WIC serves roughly half of all infants born in the United States. The program provides supplemental food, nutrition education, and healthcare referrals to low-income pregnant and postpartum women, infants, and children up to age five. It is funded by the federal government but administered by states, meaning that increased enrollment translates to increased federal expenditure but also increased state administrative burden.
First-year numbers, longer-term implications
The $6.9 million figure covers a single year and a single program. WIC costs are only one strand of the broader fiscal impact. Additional births generate costs across Medicaid (which covers about 42% of US births), hospital systems, childcare subsidies, education, and other social services. Springer's analysis focused on WIC because the data were available and the causal pathway from abortion restrictions to WIC enrollment is relatively direct.
The 1.6% birth rate increase may also grow in subsequent years as the bans fully take effect. The 2023 data capture the first full calendar year after Dobbs. Some women in ban states in 2022 and early 2023 may have traveled to other states for abortion services, dampening the initial impact. As travel becomes more difficult, expensive, or legally risky, the birth rate effect could increase.
What the study measures and what it does not
Springer used a difference-in-differences approach, comparing trends in ban states versus non-ban states before and after the Dobbs decision. This method controls for pre-existing trends in birth rates and WIC enrollment, isolating the effect attributable to the bans themselves. The state-level data from 2017 through 2023 provide several years of pre-Dobbs baseline.
The study does not capture individual-level data. It cannot identify which specific women gave birth because they were unable to obtain abortions, or which WIC enrollees are there because of the bans versus other factors. The state-level approach detects the aggregate shift but not the individual pathways.

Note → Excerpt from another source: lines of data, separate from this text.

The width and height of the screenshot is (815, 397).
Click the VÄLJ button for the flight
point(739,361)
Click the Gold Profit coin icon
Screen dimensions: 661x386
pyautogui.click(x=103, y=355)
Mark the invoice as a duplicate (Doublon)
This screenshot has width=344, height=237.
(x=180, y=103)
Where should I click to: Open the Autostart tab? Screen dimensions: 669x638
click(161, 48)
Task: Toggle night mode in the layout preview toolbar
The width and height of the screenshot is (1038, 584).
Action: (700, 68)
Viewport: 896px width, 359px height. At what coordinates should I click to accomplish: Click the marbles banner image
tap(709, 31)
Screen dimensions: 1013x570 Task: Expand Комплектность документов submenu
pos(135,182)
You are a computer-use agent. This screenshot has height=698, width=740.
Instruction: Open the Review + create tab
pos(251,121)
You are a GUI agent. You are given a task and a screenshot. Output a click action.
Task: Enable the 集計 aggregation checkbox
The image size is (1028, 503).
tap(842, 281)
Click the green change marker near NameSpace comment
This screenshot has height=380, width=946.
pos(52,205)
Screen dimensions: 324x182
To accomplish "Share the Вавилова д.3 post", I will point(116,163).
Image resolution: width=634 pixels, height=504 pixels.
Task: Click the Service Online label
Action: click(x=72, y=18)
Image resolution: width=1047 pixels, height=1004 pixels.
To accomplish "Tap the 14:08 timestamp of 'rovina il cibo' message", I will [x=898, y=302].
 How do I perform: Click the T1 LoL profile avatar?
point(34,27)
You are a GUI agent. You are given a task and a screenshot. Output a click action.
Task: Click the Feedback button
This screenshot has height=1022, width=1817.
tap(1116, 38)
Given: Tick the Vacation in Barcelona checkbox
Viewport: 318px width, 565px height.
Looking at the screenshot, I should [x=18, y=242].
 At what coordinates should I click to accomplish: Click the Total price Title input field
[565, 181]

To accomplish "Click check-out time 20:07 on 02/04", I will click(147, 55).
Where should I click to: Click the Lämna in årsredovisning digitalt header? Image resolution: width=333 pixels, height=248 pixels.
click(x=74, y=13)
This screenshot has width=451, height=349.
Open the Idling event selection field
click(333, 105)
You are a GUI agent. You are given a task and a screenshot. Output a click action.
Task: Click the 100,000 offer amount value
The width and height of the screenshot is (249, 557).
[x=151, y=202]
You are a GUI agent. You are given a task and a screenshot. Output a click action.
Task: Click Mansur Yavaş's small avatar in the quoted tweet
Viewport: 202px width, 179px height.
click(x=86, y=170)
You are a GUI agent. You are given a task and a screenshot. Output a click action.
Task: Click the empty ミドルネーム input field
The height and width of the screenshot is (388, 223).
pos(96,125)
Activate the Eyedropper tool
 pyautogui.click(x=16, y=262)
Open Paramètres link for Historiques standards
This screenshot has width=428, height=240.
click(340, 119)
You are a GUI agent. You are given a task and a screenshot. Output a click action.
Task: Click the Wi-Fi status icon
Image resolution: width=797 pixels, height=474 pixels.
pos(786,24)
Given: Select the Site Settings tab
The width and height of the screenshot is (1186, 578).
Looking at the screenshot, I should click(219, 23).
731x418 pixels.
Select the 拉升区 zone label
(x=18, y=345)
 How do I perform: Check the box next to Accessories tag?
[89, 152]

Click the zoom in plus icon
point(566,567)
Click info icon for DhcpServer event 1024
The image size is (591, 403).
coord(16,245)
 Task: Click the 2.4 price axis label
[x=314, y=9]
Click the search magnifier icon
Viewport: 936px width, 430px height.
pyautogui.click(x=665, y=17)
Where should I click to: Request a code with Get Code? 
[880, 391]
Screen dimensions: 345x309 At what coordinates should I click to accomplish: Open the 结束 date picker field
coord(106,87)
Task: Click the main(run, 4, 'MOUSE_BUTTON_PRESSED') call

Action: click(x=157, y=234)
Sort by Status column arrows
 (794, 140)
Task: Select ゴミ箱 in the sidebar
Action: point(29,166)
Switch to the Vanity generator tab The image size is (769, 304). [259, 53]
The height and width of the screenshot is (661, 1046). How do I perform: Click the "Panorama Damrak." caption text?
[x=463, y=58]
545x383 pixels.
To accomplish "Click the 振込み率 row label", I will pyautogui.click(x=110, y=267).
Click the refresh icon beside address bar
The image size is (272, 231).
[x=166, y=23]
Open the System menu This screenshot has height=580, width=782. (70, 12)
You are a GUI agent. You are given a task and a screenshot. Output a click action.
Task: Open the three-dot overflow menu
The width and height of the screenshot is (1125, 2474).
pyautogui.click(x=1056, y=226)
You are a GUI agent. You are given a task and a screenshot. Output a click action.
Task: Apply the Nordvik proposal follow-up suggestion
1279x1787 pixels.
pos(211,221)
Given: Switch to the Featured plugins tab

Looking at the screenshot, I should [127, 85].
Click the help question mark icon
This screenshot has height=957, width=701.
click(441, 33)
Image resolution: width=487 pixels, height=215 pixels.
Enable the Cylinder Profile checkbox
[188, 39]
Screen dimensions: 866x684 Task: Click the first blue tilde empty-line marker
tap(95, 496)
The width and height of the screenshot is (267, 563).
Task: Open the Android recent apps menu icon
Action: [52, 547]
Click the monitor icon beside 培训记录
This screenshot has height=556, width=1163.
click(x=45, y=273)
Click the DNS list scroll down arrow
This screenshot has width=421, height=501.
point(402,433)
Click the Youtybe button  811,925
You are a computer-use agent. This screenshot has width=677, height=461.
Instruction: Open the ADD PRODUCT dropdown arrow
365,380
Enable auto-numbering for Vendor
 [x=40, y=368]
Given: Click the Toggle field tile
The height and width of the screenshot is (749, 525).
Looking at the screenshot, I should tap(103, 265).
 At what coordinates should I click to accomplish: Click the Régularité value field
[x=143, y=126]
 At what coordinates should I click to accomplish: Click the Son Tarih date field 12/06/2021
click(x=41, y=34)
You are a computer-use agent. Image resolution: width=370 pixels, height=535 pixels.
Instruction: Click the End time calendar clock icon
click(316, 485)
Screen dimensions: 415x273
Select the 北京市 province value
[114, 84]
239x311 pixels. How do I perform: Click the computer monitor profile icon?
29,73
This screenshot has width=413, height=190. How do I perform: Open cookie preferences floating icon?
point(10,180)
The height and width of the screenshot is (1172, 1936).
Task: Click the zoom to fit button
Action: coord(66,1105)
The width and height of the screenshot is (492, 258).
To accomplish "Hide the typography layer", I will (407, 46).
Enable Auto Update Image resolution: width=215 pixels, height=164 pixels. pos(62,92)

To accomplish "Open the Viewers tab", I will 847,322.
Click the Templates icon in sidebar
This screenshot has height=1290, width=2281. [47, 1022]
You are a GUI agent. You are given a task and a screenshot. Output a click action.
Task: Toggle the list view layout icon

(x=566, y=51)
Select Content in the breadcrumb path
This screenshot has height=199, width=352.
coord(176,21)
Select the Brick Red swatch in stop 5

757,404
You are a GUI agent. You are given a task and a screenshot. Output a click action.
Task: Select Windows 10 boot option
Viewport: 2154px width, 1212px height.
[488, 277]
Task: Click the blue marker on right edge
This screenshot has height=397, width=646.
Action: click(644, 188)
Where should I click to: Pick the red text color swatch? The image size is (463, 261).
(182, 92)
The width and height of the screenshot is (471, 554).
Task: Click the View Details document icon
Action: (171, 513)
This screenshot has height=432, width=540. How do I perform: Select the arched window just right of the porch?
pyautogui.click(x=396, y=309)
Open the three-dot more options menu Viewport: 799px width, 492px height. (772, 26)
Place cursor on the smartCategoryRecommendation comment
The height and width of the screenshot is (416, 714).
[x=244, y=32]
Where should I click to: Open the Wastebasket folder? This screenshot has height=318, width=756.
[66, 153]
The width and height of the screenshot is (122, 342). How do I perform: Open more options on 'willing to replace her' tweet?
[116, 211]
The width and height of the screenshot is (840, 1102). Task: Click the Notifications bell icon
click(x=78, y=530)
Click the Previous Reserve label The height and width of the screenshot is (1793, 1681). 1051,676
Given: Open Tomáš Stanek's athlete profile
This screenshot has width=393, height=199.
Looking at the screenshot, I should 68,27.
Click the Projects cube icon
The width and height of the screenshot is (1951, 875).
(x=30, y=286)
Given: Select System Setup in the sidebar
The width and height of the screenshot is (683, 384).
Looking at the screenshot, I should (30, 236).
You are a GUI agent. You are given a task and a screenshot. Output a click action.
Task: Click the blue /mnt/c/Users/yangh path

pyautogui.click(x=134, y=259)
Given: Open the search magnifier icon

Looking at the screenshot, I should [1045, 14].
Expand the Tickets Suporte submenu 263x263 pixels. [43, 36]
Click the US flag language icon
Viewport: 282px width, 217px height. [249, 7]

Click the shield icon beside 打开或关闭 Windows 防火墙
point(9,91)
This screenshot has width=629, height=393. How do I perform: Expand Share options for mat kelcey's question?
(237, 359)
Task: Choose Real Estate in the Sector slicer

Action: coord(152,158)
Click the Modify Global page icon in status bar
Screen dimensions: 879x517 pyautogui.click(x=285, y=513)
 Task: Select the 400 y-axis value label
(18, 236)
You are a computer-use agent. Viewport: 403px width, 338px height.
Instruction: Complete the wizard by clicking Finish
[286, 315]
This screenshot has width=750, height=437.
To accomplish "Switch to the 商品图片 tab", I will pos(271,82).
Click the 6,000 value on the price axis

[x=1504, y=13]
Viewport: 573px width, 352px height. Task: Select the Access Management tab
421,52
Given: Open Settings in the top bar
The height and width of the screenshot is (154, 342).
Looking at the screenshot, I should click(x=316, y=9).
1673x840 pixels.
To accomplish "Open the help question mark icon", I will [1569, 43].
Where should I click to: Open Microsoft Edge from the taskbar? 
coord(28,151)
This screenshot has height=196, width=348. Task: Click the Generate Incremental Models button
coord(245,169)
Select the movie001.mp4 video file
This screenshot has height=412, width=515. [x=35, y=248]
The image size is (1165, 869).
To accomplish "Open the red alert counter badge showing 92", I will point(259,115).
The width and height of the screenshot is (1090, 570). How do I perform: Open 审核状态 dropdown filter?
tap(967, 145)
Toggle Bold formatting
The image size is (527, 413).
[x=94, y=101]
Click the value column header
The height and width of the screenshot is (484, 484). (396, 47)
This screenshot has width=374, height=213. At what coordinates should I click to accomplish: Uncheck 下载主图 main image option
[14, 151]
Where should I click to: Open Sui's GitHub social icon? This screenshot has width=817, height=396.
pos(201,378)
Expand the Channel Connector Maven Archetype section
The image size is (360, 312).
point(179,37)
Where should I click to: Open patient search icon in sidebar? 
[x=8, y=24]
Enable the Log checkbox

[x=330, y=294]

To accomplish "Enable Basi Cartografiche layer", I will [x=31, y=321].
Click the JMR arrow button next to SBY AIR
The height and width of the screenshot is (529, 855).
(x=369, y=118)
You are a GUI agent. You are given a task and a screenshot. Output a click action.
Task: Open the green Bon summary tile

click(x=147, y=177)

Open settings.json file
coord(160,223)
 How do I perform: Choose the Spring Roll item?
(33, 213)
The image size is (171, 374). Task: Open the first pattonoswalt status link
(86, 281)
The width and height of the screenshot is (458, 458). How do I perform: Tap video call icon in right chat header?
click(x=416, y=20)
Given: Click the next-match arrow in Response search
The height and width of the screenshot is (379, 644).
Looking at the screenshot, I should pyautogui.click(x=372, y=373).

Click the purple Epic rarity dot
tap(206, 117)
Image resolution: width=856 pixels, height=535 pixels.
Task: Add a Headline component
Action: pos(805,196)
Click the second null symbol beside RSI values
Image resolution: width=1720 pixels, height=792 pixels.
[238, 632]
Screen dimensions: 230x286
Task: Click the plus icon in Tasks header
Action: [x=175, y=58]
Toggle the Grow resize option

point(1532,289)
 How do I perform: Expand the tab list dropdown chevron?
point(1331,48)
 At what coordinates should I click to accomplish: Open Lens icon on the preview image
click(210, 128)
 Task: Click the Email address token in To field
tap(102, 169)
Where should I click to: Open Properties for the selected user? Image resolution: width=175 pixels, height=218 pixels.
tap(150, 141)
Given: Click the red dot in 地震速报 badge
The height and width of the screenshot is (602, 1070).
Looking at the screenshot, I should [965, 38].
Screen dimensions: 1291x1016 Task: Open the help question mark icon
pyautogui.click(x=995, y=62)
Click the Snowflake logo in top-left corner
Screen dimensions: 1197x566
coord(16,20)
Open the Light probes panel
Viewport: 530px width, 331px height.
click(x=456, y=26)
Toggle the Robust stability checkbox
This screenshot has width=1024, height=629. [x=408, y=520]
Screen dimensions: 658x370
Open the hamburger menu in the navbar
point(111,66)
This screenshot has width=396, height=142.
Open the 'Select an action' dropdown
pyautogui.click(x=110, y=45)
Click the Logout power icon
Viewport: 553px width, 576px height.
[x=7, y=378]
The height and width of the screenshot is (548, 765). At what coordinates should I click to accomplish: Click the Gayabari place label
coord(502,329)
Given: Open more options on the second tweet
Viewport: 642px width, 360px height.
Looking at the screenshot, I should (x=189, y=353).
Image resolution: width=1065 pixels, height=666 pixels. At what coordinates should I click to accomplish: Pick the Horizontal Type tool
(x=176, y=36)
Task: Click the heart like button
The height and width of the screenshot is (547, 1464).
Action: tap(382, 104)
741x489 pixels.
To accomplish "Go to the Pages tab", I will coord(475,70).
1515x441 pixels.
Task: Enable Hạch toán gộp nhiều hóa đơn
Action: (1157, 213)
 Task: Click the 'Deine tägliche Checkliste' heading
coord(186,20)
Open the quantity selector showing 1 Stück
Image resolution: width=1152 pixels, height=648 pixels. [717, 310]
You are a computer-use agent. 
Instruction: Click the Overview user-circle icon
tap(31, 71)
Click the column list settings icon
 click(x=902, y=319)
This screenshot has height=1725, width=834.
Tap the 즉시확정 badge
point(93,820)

The analysis also does not account for potential confounding changes in state policy that coincided with the Dobbs decision, such as changes in Medicaid eligibility, WIC outreach efforts, or economic conditions. While the pre-trend comparison helps, it cannot perfectly control for all simultaneous changes.
And $6.9 million, while significant, is modest in the context of WIC's total annual budget of approximately $6 billion. The question is whether this is the beginning of a trend or a one-time adjustment. If birth rates in ban states continue to diverge from the national trend, the cumulative fiscal impact on safety-net programs will grow correspondingly.
Policy in the real world
The findings illustrate a principle that policy researchers have long emphasized: restricting access to one service increases demand for others. Abortion bans do not eliminate the circumstances that lead women to seek abortions. They redirect the consequences into systems, including food assistance, healthcare, and child welfare, that must absorb the additional demand.
Whether one views that redirection as an acceptable cost of protecting fetal life or as an unacceptable burden on low-income families depends on values that data alone cannot resolve. What the data do show is that the costs are real, measurable, and already appearing in federal spending figures.